RE: [PATCH v8 3/5] iommufd: Add IOMMU_GET_HW_INFO

From: Tian, Kevin
Date: Thu Aug 17 2023 - 03:32:39 EST


> From: Liu, Yi L <yi.l.liu@xxxxxxxxx>
> Sent: Wednesday, August 16, 2023 8:14 PM
>
> Under nested IOMMU translation, userspace owns the stage-1 translation
> table (e.g. the stage-1 page table of Intel VT-d or the context table of
> ARM SMMUv3, and etc.). Stage-1 translation tables are vendor specific, and
> need to be compatible with the underlying IOMMU hardware. Hence,
> userspace
> should know the IOMMU hardware capability before creating and
> configuring
> the stage-1 translation table to kernel.
>
> This adds IOMMU_GET_HW_INFO ioctl to query the IOMMU hardware
> information
> (a.k.a capability) for a given device. The returned data is vendor
> specific, userspace needs to decode it with the structure by the output
> @out_data_type field.

"The format of the returned data is vendor specific and must be decoded
according to @out_data_type field".

> +
> +int iommufd_get_hw_info(struct iommufd_ucmd *ucmd)
> +{
> + struct iommu_hw_info *cmd = ucmd->cmd;
> + void __user *user_ptr = u64_to_user_ptr(cmd->data_uptr);
> + const struct iommu_ops *ops;
> + struct iommufd_device *idev;
> + unsigned int data_len;
> + unsigned int copy_len;
> + void *data = NULL;
> + int rc;
> +
> + if (cmd->flags || cmd->__reserved)
> + return -EOPNOTSUPP;
> +
> + idev = iommufd_get_device(ucmd, cmd->dev_id);
> + if (IS_ERR(idev))
> + return PTR_ERR(idev);
> +
> + ops = dev_iommu_ops(idev->dev);
> + if (ops->hw_info) {
> + data = ops->hw_info(idev->dev, &data_len, &cmd-
> >out_data_type);
> + if (IS_ERR(data)) {
> + rc = PTR_ERR(data);
> + goto err_put;
> + }
> +
> + /*
> + * drivers that have hw_info callback should have a unique
> + * iommu_hw_info_type.
> + */
> + if (WARN_ON_ONCE(cmd->out_data_type ==
> + IOMMU_HW_INFO_TYPE_NONE)) {
> + rc = -ENODEV;
> + goto out;
> + }
> + } else {
> + cmd->out_data_type = IOMMU_HW_INFO_TYPE_NONE;
> + data_len = 0;
> + data = NULL;

data is already initialized as NULL.

> +
> + /*
> + * We return the length the kernel supports so userspace may know
> what
> + * the kernel capability is. It could be larger than the input buffer.
> + */
> + cmd->data_len = data_len;
> +
> + rc = iommufd_ucmd_respond(ucmd, sizeof(*cmd));
> +out:

out_free:

> + kfree(data);
> +err_put:

out_put: (since this is also used in the success path)

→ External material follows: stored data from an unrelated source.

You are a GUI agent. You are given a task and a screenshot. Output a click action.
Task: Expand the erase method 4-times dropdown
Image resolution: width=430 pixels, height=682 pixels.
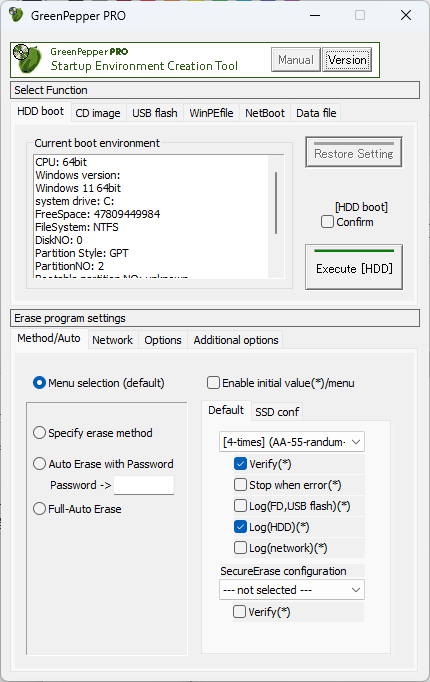click(292, 442)
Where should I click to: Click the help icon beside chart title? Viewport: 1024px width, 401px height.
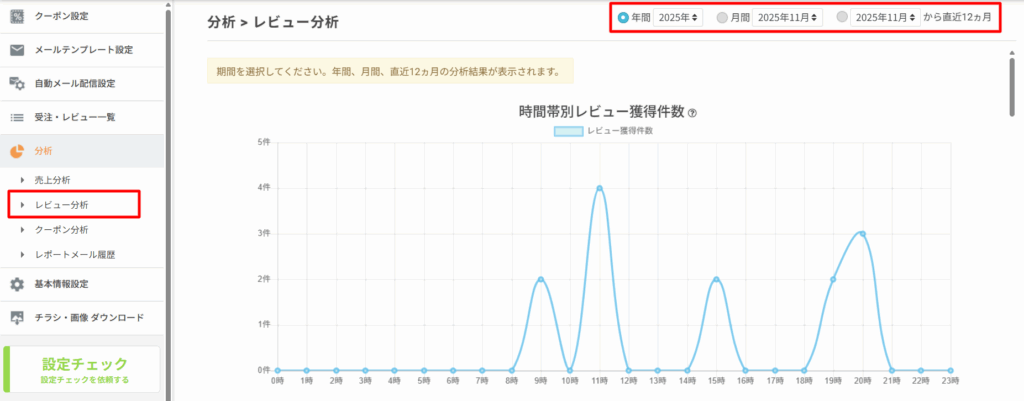click(692, 113)
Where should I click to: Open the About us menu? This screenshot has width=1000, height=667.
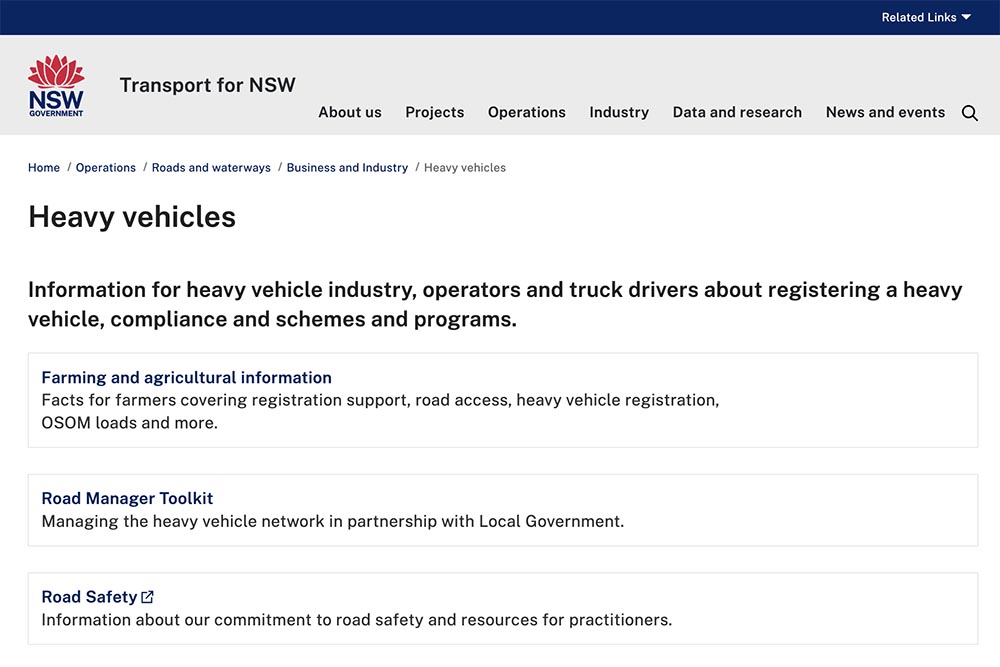coord(349,112)
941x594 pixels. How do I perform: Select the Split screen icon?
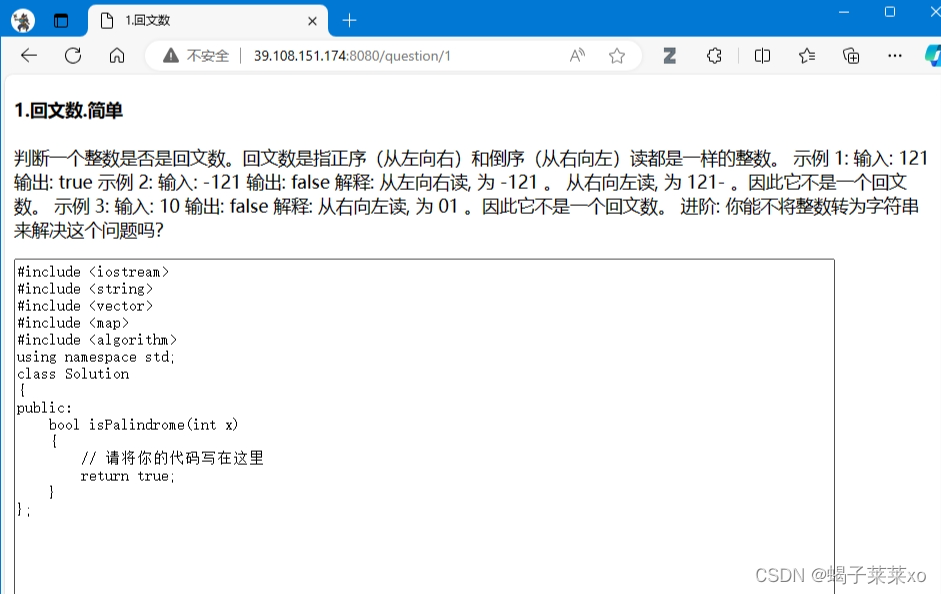761,57
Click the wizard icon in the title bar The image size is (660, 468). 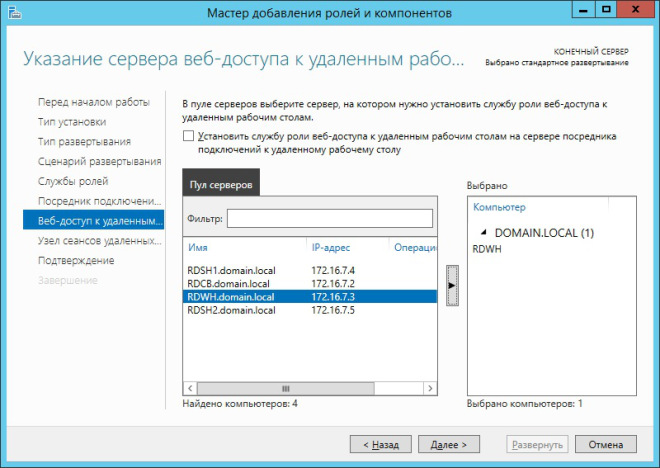pyautogui.click(x=12, y=12)
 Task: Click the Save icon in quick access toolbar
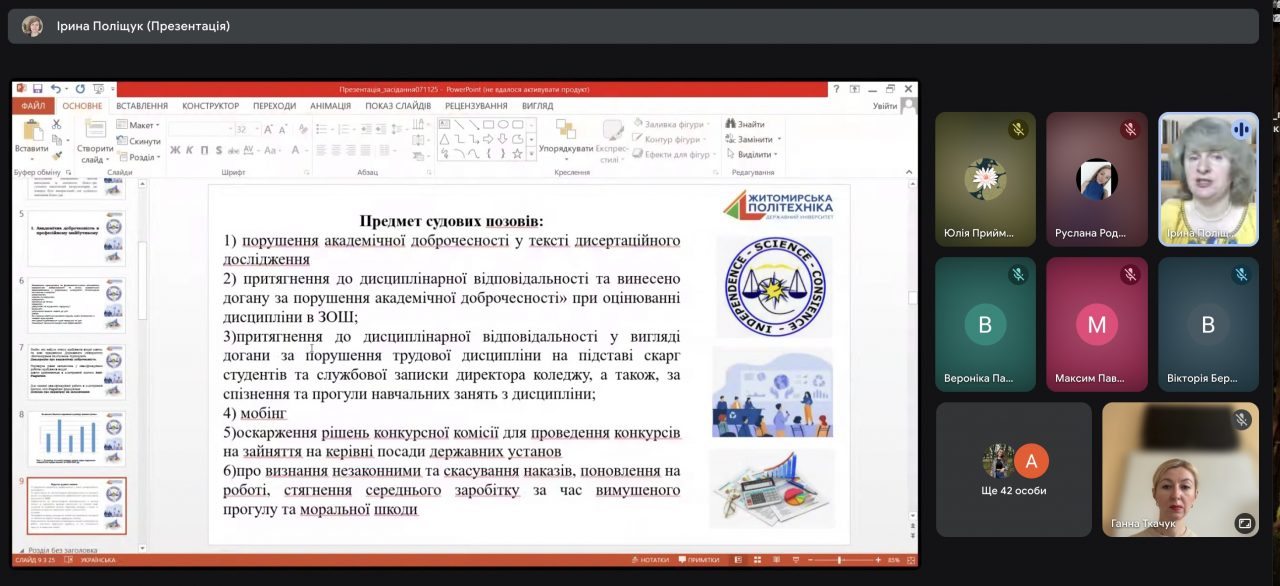pos(37,89)
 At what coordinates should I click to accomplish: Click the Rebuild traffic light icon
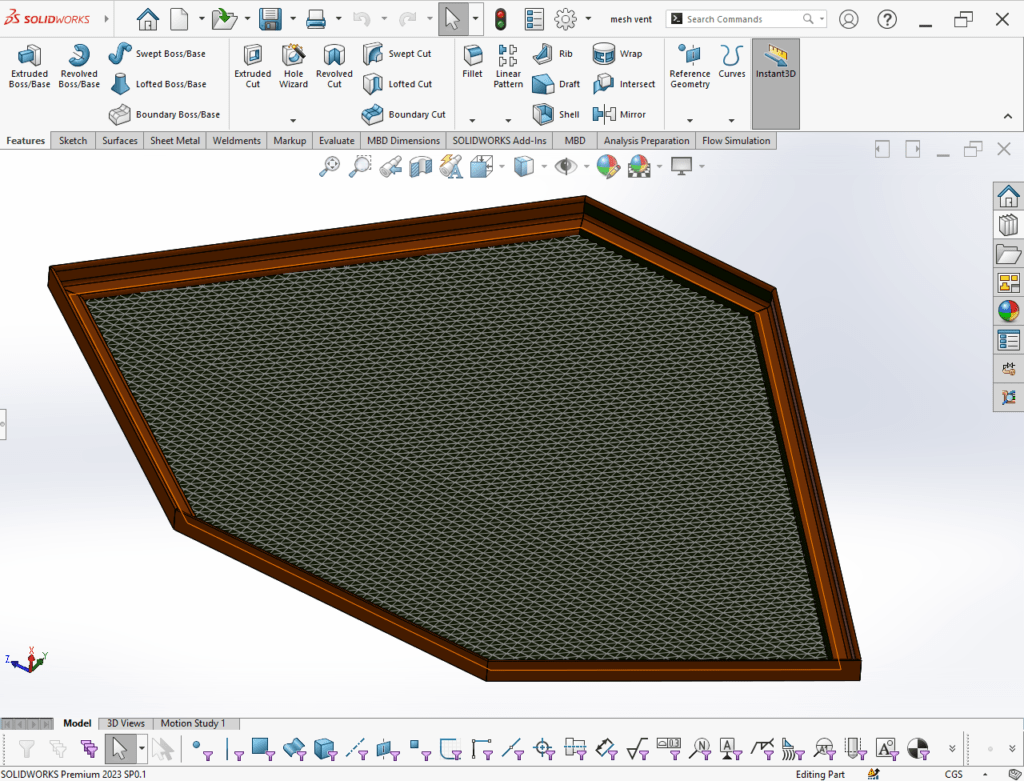tap(500, 19)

> + * To capture an iommu type specific hardware information data,
> @data_uptr and
> + * its length @data_len must be provided. Trailing bytes will be zeroed if the
> + * user buffer is larger than the data that kernel has. Otherwise, kernel only
> + * fills the buffer using the given length in @data_len. If the ioctl succeeds,
> + * @data_len will be updated to the length that kernel actually supports,
> + * @out_data_type will be filled to decode the data filled in the buffer
> + * pointed by @data_uptr. Input @data_len == zero is allowed, no
> information
> + * data will be filled to user, but user space could get the
> iommu_hw_info_type
> + * filled in @out_data_type and the iommu hardware information data
> length
> + * supported by kernel filled in @data_len.

I'd just keep "Input @data_len == zero is allowed" and remove all the
trailing words which just duplicate with the former context.

Reviewed-by: Kevin Tian <kevin.tian@xxxxxxxxx>